I seem to be addicted to mailing lists.
I used to (back when I was in college, so it is getting to be a while now) read USENET a lot. It quickly became apparent that each newsgroup only had two or three topics, and that they cycled through them on approximately a two-month period. But that is alright. There are so many different groups that there is always something new to read.
I rarely ever post, though.
I can't do anything more than speculate as to why this is true, but nearly any thread that I posted to died instantly. [For the non-USENET savvy, a thread is a series of posts, usually between 2-5 people where they "reply" to each other's posts by ignoring whatever was said and restating their own opinions.] I've tried tones ranging from friendly, through concecending, to downright hostile. Always the same. Dead. Even when I ask questions in groups that seem to be good about answering questions. Usually it is as if I never even posted. Dead.
So I rarely ever post.
Because that makes my reading material stop.

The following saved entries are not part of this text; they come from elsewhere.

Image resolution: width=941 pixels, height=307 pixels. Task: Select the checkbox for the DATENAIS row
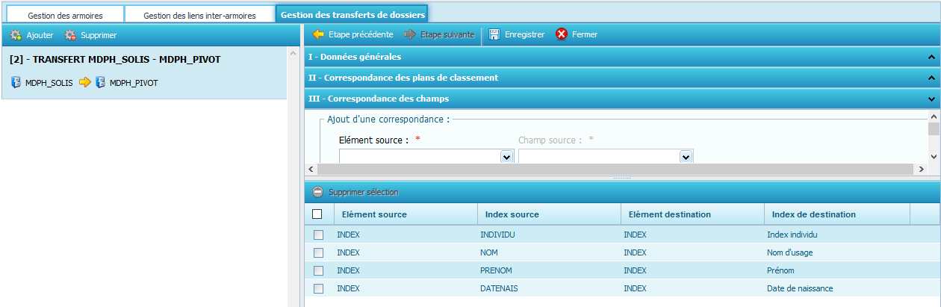319,288
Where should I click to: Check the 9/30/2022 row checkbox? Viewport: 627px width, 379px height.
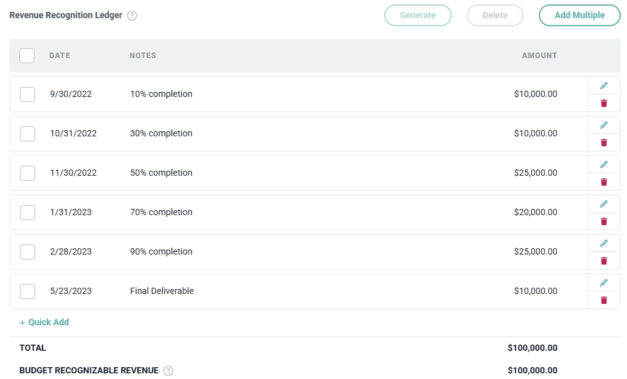coord(28,94)
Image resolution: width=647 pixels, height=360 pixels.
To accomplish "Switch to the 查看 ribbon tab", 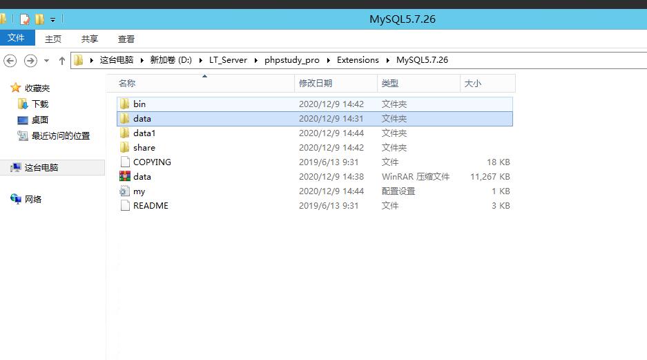I will tap(126, 39).
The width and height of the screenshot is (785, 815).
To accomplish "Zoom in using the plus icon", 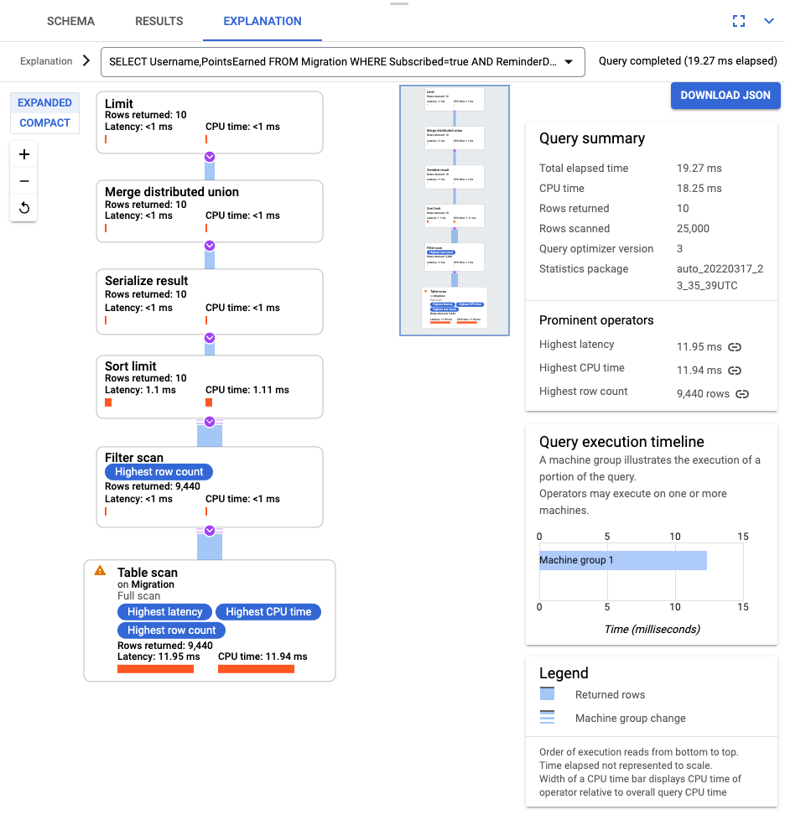I will (23, 154).
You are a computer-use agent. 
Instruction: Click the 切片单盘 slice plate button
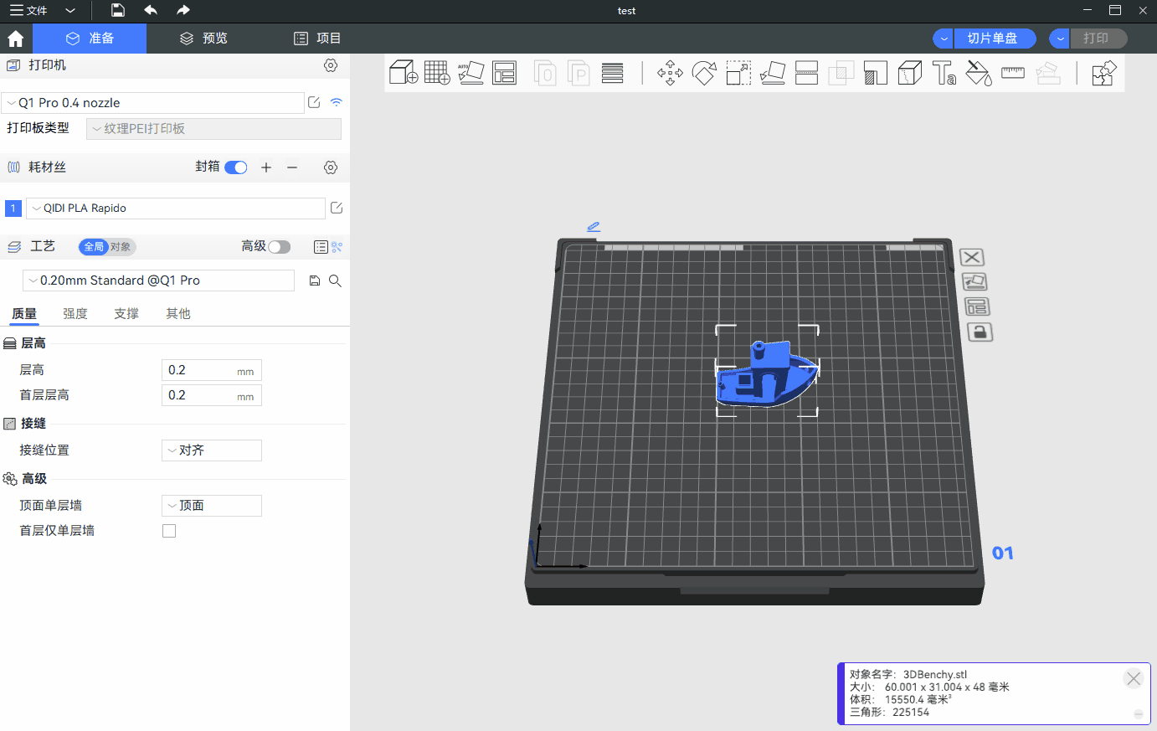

So one of the mailing lists I subscribe to is dedidcated to discussions around the Squeak Smalltalk language. And recently they had a discussion about class comments. The jist of the conversation centered around what was a reasonable minimum amount of documentation to require in a program. Some people were of the "if the code requires comments, it is poorly written and should be refactored until it is readable." While I think it is good to put some effort into making the program by itself readable, I have written a pretty substantial amount of code that no amount of refactoring would ever make understandable without some basic comments. A couple people wanted a comment on everything, but that's just as clearly overkill. A sort of reasonable comprimise seems to be to only really require writing one comment for each class of object in the program. That's probably more reasonable, but to me still seems wrong.
Knuth wrote the Web book some years ago, but somehow it's never really caught on. Funny. When I read it back while I was in college, it seemed like such a good idea. The downside was that it was so painfully mechanical. Everything about it just seemed to hurt when I tried to do it.
Squeak Smalltalk has this interesting property where not only is the code and the data all mixed up and interchangable, the program being built is mixed up with the environment it's built in and even mixed up with the tools being used to build it. The resulting slurry can be confusing to the outsider, but once you develop the taste for it, it goes down smooth.
So now I wonder, maybe if there is a way to build a hypertext document in Squeak objects which describes an object class. It could have pictures, sounds, animations, whatever helped to tell the story. But part of the story would be the actual code that would control the behavior. Just like Knuth's Web, the idea is to make the description be the program, and put just enough extra tidbits into it so that the computer could actually execute it.
Too bad I'm to lazy to ever try building it.